GUEST POST: Eleanor Herman on 'Fantasy Is Real'
Hi readers! If you're paying attention to awesome books this year, you'll notice a lot of the runaway successes are fantasy novels. And like anyone who's worked in the business of book publishing, I was recently wondering WHY fantasy is so hot these days as opposed to three years ago when we were all about dystopian, or five years ago when it was all about the paranormal hotties.
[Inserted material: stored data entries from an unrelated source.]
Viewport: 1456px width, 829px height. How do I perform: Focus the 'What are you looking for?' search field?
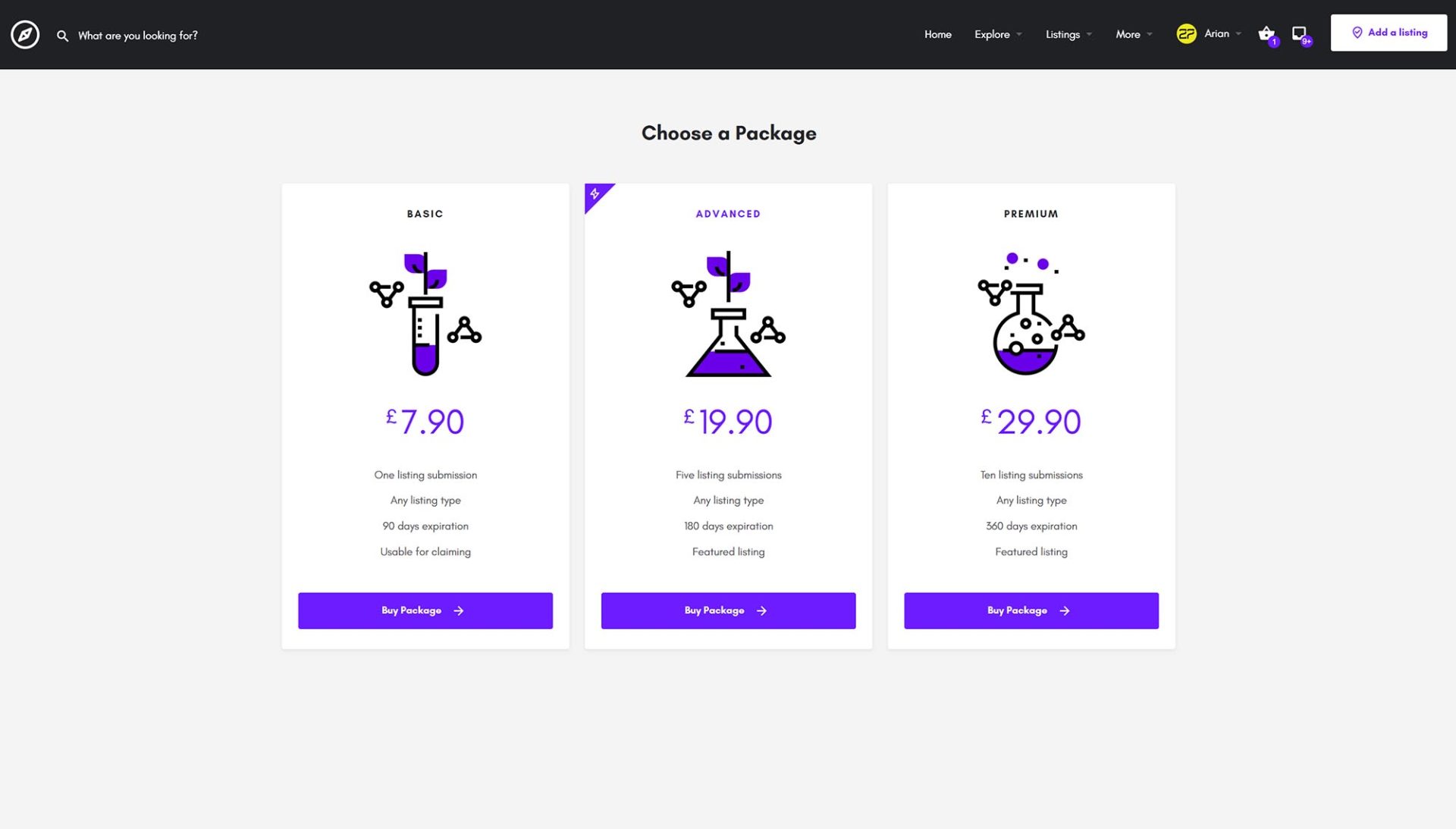(138, 36)
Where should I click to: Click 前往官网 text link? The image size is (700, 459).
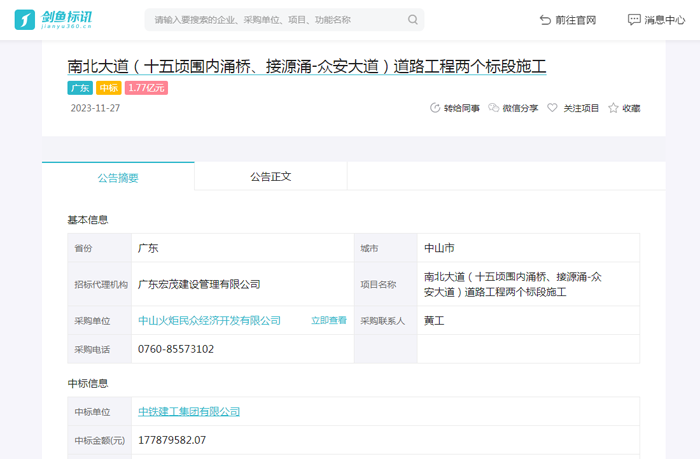pyautogui.click(x=575, y=20)
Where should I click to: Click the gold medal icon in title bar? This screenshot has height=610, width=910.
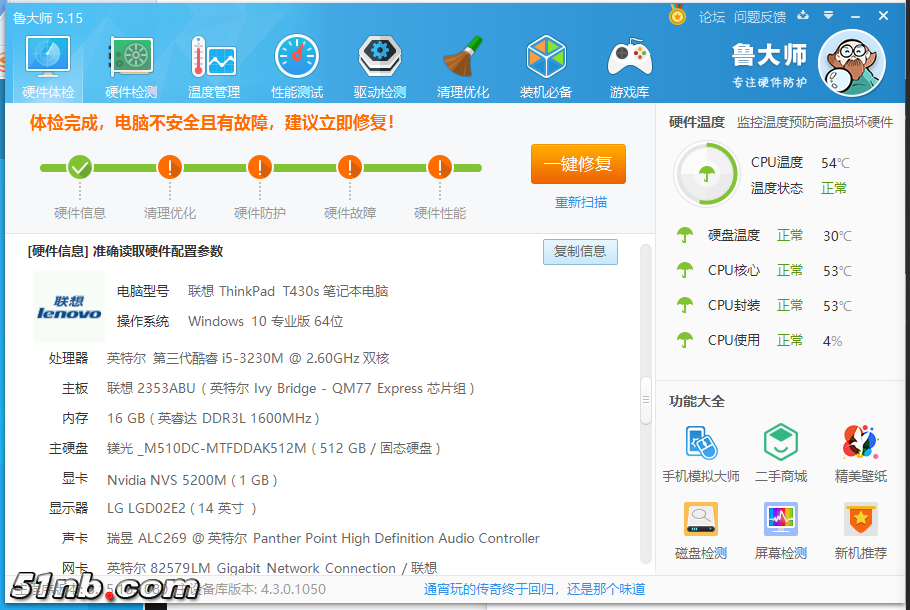pyautogui.click(x=678, y=16)
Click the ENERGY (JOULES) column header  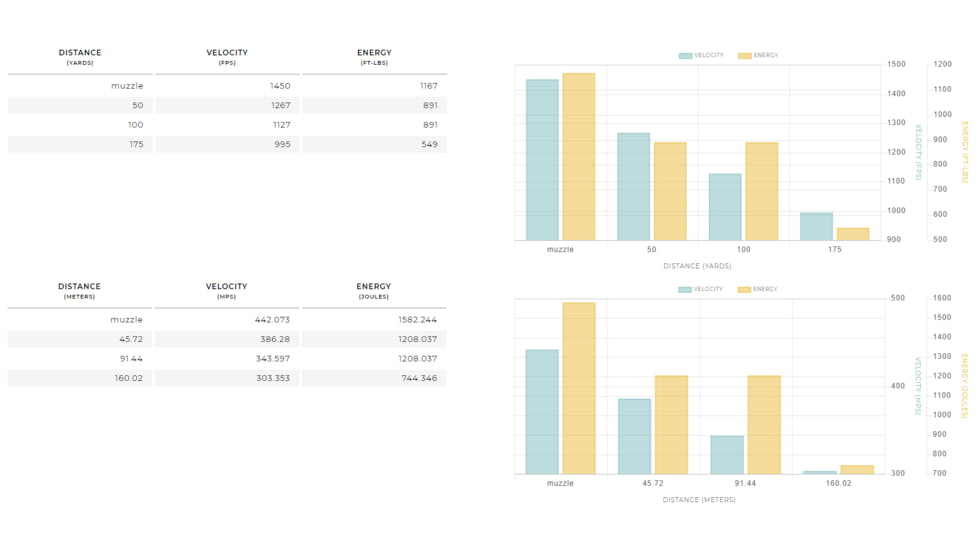374,291
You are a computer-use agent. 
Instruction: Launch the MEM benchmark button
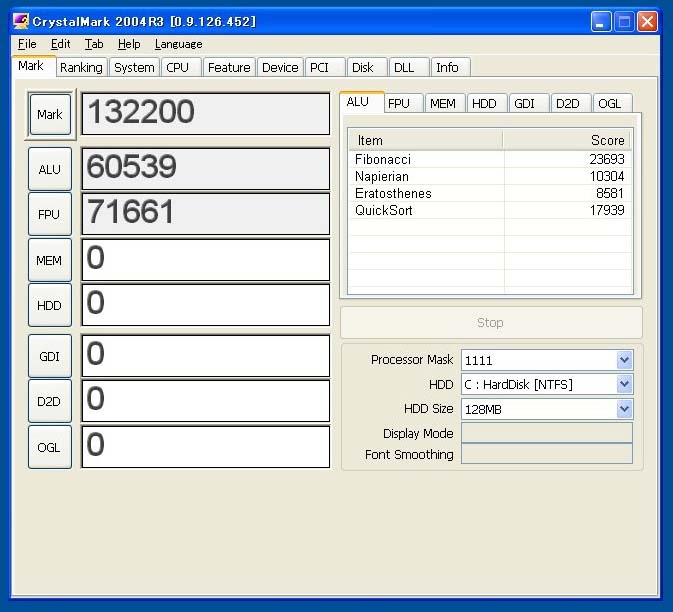tap(49, 261)
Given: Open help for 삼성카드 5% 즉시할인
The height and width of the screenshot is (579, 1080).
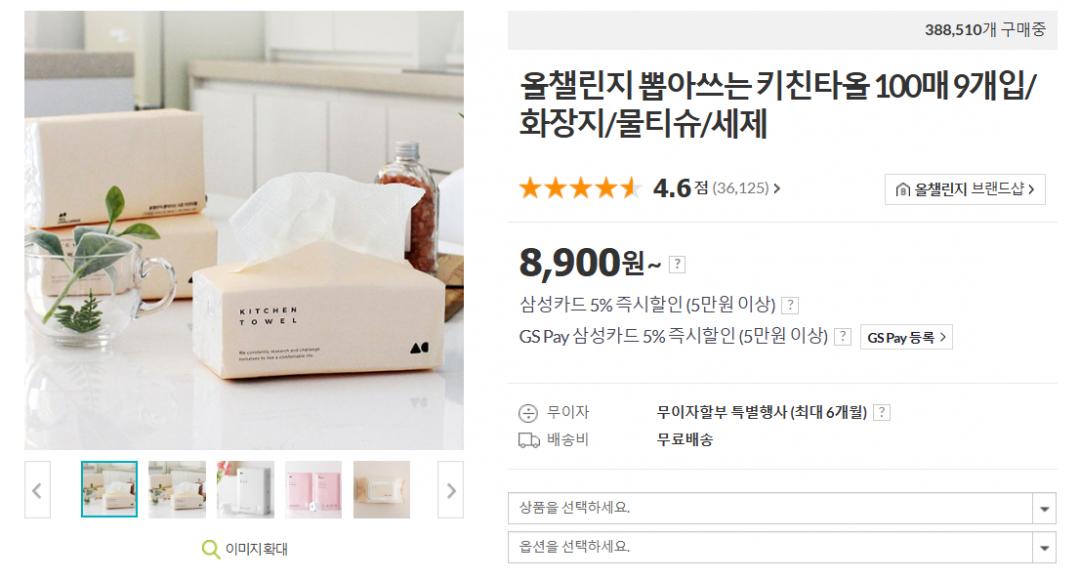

I wonder if it's less about ONE book being a trendsetter, like how The Hunger Games created such a high demand for more dystopian novels, especially since writers in these respective genres were clearly in the middle of writing/publishing their works which The Hunger Games maybe helped elevate (like Veronica Roth's Divergent series, Lauren Oliver's Delirium trilogy, etc.). But bookstores have always devoted entire sections to fantasy, which isn't the case for dystopian or paranormal novels.[1. Note: Barnes & Noble DID indeed have a "Paranormal Romance" section when I worked there as a children's bookseller years ago, but that expired and collapsed when the demand did.] I have no answers, unsurprisingly since there's no foolproof science to publishing, just observations. And today I'm happy to host New York Times bestselling non-fiction author and historian Eleanor Herman, author of the forthcoming novel Legacy of Kings, sharing her personal connection to fantasy books.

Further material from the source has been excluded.